William Linnell, 17. George Walker, 13, and Frederick William Lawrence pleaded Guilty to stealing two asses, two carts, two sets of harness, a collar and a bridle, value 5, the property of Thomas Parkes, at Folkestone, on the 26th June.

Superintendent Taylor said that prisoner Linnell had been to a reformatory for five years and had received sentences for wilful damage and for misconduct in a workhouse.

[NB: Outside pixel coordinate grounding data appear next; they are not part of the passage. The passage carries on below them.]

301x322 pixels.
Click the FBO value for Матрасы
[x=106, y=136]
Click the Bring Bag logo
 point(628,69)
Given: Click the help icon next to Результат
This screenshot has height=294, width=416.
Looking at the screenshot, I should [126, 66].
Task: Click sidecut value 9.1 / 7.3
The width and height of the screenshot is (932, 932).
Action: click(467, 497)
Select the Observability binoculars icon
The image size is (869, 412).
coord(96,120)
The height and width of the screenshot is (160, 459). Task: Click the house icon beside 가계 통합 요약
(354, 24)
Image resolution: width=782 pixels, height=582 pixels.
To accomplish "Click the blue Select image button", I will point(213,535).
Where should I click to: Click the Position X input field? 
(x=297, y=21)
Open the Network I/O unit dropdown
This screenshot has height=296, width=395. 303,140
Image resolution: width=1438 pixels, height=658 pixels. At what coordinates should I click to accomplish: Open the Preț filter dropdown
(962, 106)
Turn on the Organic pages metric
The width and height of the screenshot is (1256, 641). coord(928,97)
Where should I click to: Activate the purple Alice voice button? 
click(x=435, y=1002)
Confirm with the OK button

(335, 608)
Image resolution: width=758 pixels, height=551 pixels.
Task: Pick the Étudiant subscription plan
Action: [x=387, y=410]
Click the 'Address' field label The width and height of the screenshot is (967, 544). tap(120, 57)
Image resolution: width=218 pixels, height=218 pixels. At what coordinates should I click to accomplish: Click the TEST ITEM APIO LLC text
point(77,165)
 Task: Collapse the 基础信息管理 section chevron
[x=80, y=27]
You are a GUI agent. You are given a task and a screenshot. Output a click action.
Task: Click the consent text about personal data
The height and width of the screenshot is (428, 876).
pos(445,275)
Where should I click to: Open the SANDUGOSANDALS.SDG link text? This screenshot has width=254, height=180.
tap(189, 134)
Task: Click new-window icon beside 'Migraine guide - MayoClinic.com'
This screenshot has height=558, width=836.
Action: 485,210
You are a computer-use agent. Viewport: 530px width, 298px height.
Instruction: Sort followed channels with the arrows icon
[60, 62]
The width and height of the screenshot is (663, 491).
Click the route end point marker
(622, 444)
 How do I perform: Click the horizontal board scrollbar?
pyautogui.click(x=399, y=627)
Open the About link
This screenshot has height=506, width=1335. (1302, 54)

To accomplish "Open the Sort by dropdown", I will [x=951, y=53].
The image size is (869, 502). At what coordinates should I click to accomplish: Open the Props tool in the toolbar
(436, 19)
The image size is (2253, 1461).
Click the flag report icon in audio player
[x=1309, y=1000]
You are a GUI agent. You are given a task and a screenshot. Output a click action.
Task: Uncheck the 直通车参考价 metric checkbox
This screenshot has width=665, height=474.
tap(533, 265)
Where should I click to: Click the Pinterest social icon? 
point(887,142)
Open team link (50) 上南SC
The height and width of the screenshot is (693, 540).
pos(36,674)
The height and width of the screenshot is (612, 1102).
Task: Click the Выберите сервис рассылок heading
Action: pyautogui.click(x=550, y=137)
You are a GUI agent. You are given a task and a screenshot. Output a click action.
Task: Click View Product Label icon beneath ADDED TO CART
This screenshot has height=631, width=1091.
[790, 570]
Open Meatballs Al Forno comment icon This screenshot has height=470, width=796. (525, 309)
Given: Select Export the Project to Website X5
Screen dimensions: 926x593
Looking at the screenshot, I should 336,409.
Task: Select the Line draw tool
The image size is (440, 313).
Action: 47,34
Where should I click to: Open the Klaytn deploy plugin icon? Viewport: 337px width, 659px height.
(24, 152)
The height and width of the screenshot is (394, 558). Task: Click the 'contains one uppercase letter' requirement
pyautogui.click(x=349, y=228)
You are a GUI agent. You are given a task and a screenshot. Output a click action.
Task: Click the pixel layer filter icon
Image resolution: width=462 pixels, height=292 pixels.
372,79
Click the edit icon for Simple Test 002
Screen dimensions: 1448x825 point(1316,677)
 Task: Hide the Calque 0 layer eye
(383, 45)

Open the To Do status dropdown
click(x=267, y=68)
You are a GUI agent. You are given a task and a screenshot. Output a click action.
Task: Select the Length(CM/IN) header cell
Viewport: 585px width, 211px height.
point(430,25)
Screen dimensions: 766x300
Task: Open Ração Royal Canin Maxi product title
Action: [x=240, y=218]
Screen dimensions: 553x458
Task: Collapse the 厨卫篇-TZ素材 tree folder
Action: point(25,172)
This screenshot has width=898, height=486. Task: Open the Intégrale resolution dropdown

The Deputy Recorder sentenced Linnell to four months' imprisonment, Walker to one month, and Lawrence, as it was his second conviction, to six weeks' imprisonment. The latter sentence, however, after consultation with the magistrates, was altered to fourteen days' imprisonment with five years in a reformatory to follow.

 

Folkestone Chronicle 10 April 1897.

Saturday, April 3rd: Before The Mayor, General Gwyn, and Messrs. W. Wightwick and W.G. Herbert.

Mr. George Floyd was granted the temporary transfer of the Alexandra Tavern.

 

Folkestone Express 10 April 1897.

Saturday, April 3rd: Before The Mayor, General Gwyn, and W. Wightwick and W.G. Herbert Esqs.

The off licence of the Alexandra Tavern was temporarily transferred from Henry Parks to George Floyd.

 

Folkestone Herald 30 December 1899.

Folkestone Police Court.

On Saturday Mr. John Marsh made an application for a temporary off beer and wine licence to sell at the Alexandra Tavern. It appeared that the applicant had been already selling.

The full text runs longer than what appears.